I was especially interested in what she had to say about how vulgar words are thrown out about people so easily:
“Well, we’ve all heard people talk crap about others behind their back. The famous case where the girl dumped the guy and all of a sudden the girl is a bitch or a slut or a prude or a thot or anything in between. One day a guy is professing his love to a girl and the next he’s calling her every name in the book.”
What I loved most about the way Grace spoke was the way she included in her speech things I didn’t know others took such close attention to, things that people were afraid to say aloud. Not only did Grace speak on behalf of the average self-conscious high-schooler, but she spoke in order to raise awareness about how common a scary situation like this comes up in our world. The statistics she brought up were truly eye-opening:
“Sexual assault is disgustingly common. 1 out of 8 adult women have been the victim of forcible rape, and nearly a third of sexual assault victims will develop rape-related PTSD sometime in their lives. An estimated 155,000 women were raped each year between 1973 and 1987.”
Lately, with all of these sexualt assualt allegations being made, such as the ones about, of which she mentions in her introduction, Matt Lauer, Harvey Weinstein, Kevin Spacey, Roy Moore, many of us are fed up. But why is it that these allegations are coming up out of the blue at once?
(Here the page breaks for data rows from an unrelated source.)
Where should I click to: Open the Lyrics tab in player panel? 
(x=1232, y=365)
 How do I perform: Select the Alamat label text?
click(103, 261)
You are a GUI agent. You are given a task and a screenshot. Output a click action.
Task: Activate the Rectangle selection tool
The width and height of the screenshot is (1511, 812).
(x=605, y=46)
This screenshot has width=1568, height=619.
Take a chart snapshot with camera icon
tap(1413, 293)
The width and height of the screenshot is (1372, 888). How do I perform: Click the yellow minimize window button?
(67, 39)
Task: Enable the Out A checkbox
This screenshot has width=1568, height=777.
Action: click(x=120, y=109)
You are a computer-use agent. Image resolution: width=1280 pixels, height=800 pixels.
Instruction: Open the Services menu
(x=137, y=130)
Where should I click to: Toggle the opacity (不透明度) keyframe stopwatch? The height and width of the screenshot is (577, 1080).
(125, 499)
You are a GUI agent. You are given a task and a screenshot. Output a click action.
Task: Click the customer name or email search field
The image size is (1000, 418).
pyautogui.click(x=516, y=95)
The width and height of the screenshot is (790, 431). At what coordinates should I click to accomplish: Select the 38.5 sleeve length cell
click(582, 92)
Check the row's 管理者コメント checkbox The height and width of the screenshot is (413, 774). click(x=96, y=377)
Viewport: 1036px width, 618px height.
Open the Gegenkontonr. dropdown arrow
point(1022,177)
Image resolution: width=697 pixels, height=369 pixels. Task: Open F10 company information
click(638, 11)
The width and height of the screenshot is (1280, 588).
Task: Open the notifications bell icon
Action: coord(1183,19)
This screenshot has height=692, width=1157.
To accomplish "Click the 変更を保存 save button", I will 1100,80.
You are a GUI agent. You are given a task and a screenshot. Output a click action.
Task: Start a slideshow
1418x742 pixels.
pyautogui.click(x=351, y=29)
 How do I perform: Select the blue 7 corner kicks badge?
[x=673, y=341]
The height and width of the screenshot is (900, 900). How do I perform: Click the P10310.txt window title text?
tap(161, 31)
When Grace mentions the Harvey Weinstein case that involved an actress about seven years ago, I found it quite disturbing to learn that, despite other sexual allegations made against him in the past, and that the police had reason to believe he was guilty for a while, that he was able to sexually assault this women not on one but on two occasions:
“The second time he raped her he waited in her building lobby until she came home. She’d been drinking because she was nervous. He convinced her to let him upstairs so he could have ‘calm discussion’ with her. It took seven years to finally speak up about it, undoubtedly afraid of being asked to remember the trauma when she so badly wanted to forget.”
I think that what we should all keep in mind about this issue is that nobody, regardless of gender, should be brought up in a way that enables them to believe that taking advantage of other people is at all right. People deserve to feel safe and secure in this world.
“Teach your children to love and care about other people–that is how we fix this.”